Exercise prompt :: Whatever comes before the line containing "Task: Click checkmark" stays out; transcribe that line and all that follow to the end of the records exactly, with no pictures.
Data supplied below:
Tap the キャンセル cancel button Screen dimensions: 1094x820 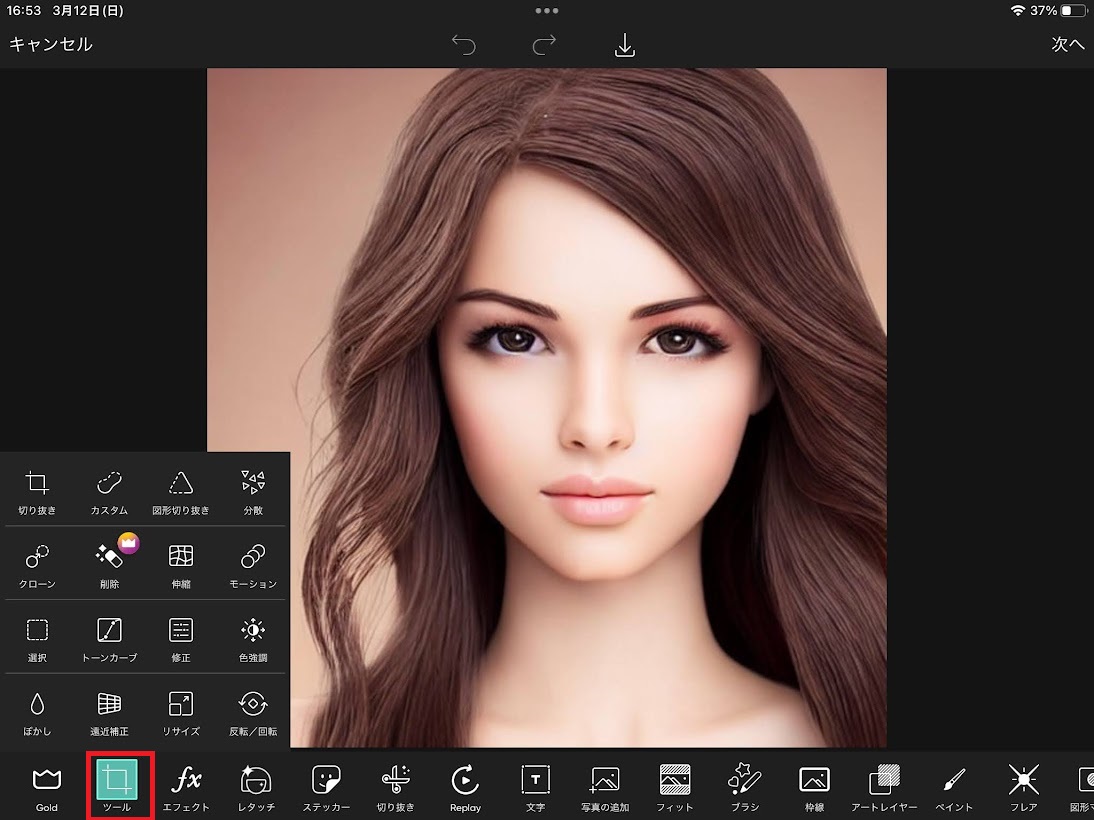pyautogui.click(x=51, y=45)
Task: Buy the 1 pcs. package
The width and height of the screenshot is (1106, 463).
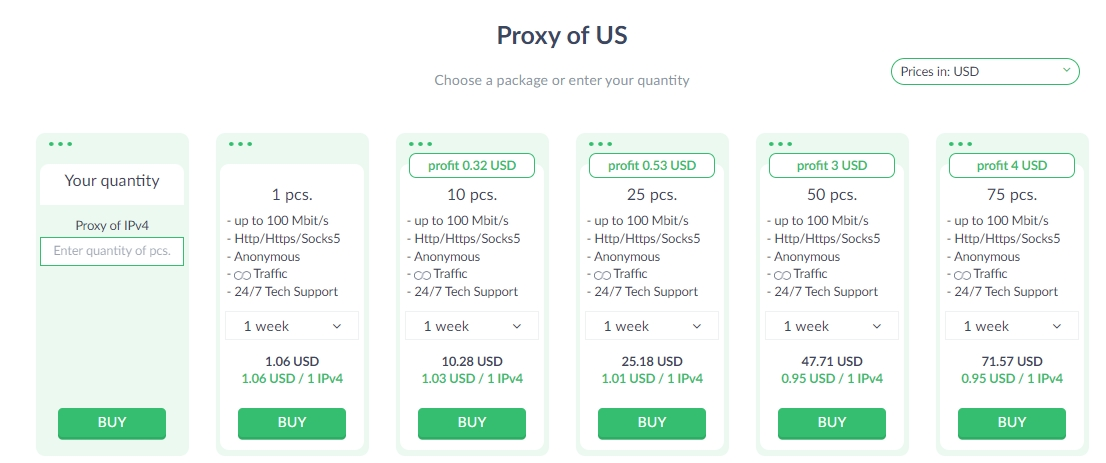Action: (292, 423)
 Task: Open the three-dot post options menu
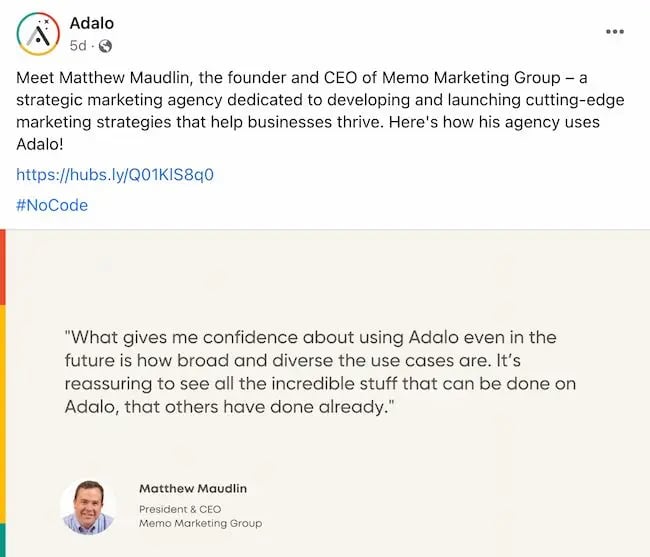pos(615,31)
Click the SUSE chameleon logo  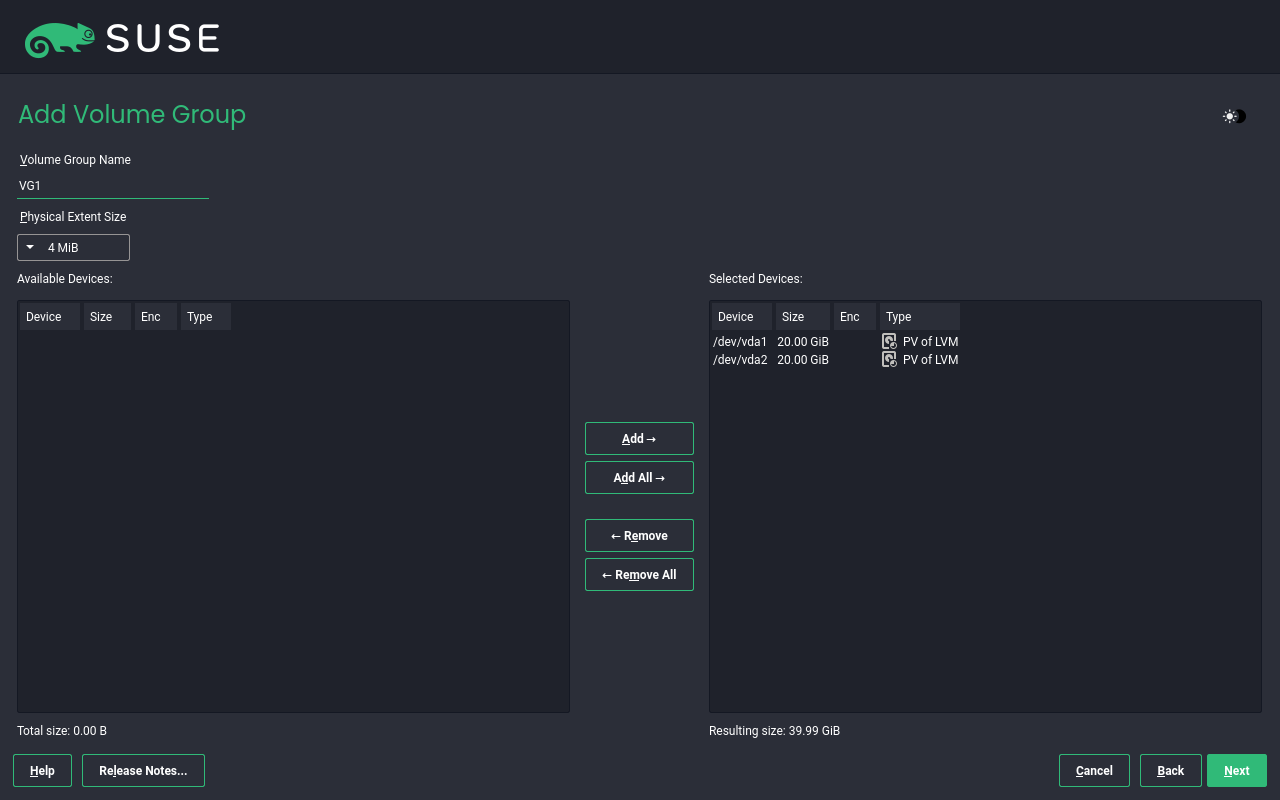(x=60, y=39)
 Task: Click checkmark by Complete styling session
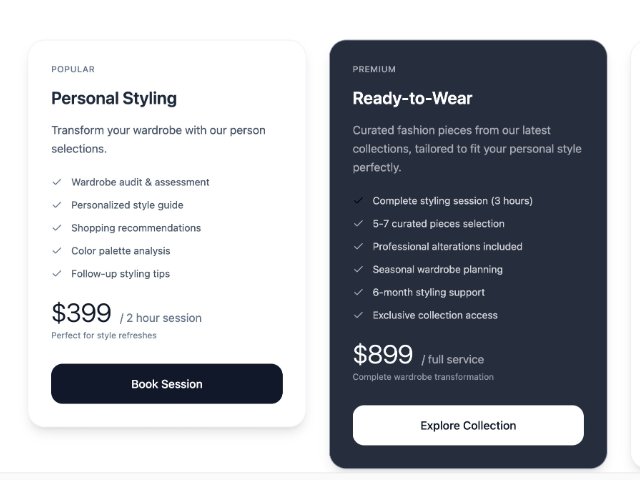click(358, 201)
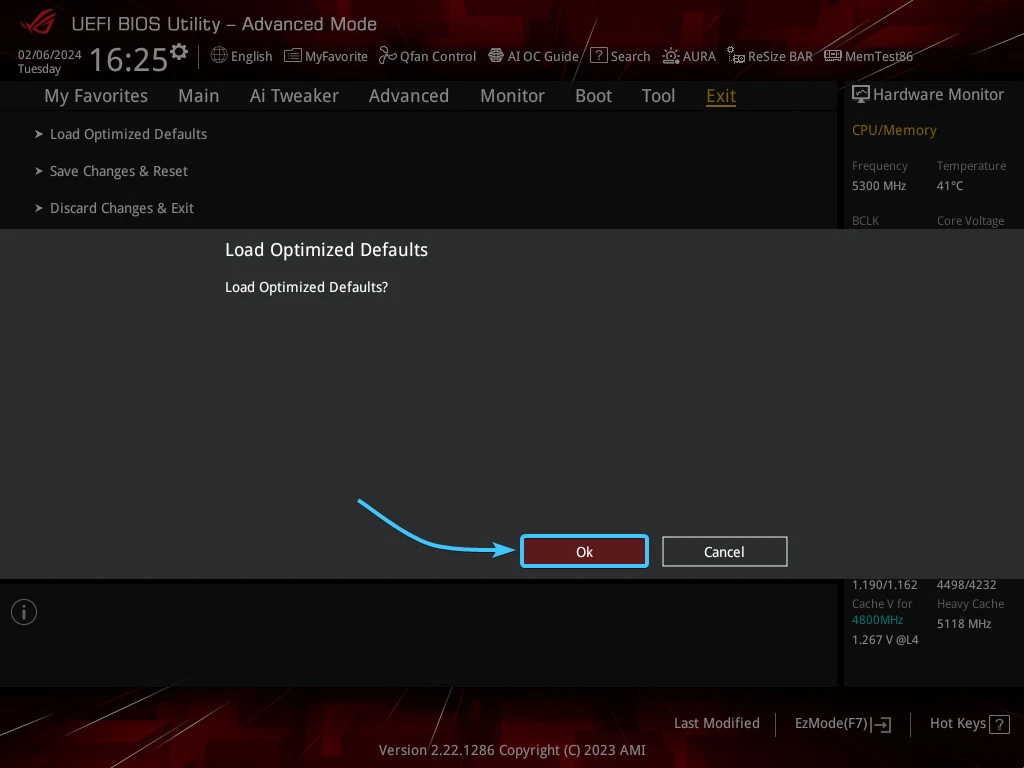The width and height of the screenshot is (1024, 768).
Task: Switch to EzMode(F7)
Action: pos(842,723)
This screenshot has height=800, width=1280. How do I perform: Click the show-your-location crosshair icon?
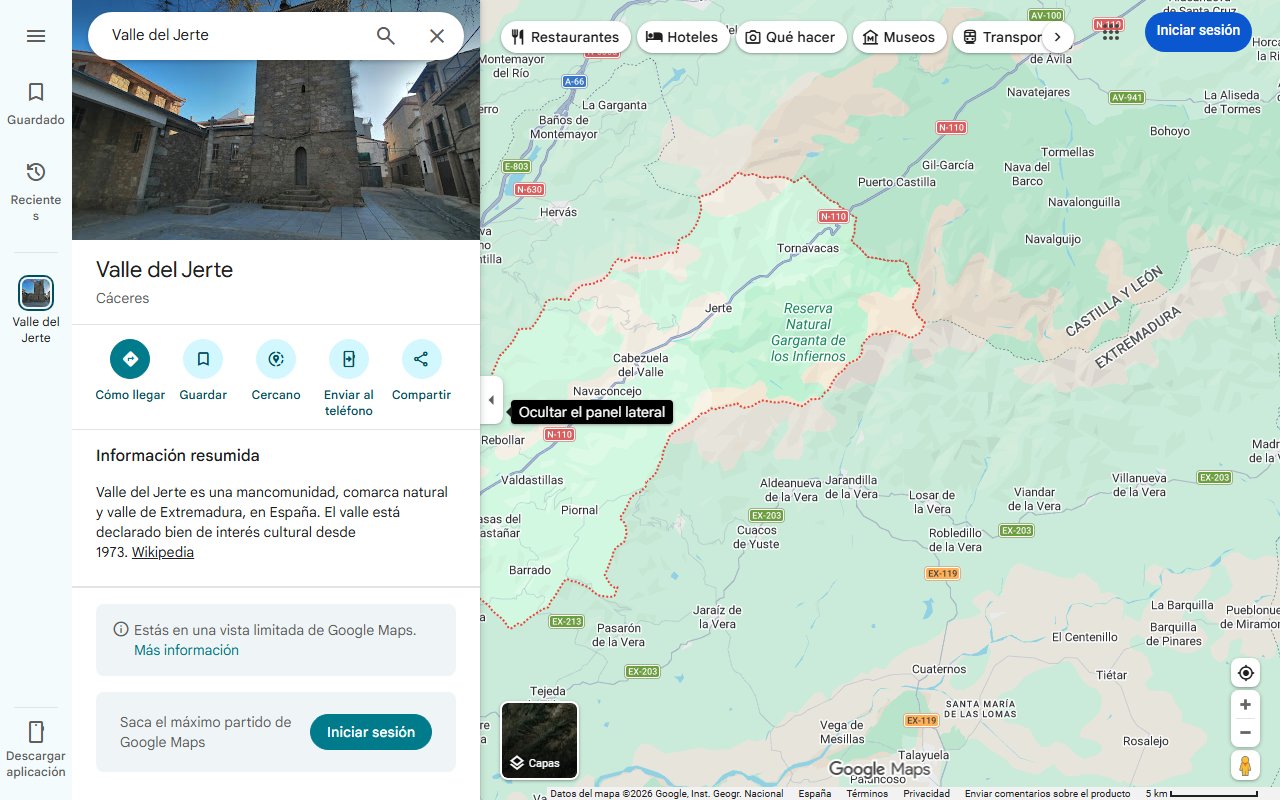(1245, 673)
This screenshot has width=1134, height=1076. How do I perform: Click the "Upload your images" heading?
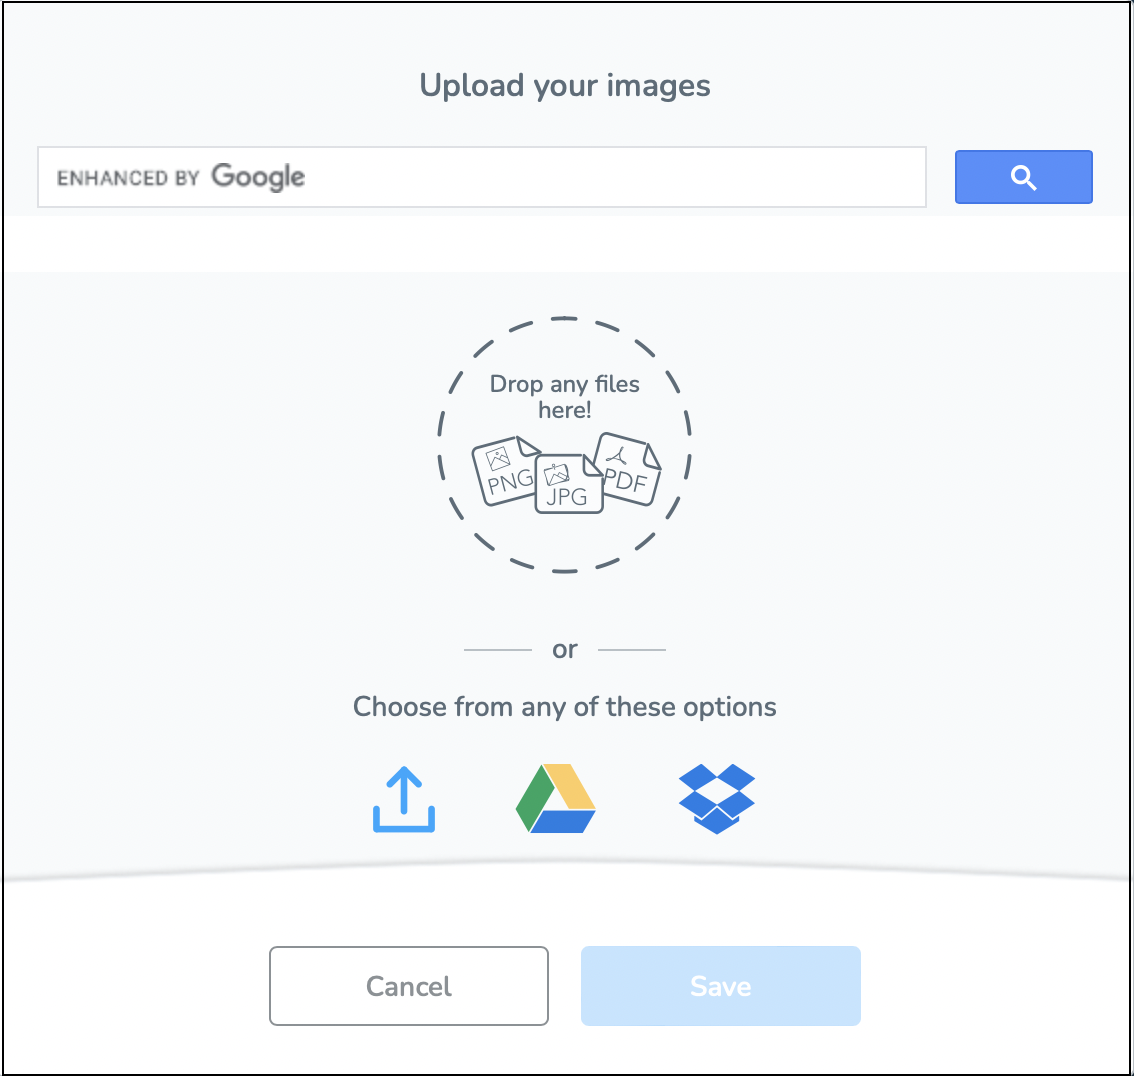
End of Data supplied.
Solution below ::
 Task: Click checkmark by Complete styling session
click(358, 201)
The width and height of the screenshot is (1024, 768).
Task: Switch to EzMode(F7)
Action: pos(842,723)
This screenshot has height=800, width=1280. How do I perform: Click the show-your-location crosshair icon?
(1245, 673)
This screenshot has width=1134, height=1076. How do I perform: Click the "Upload your images" heading?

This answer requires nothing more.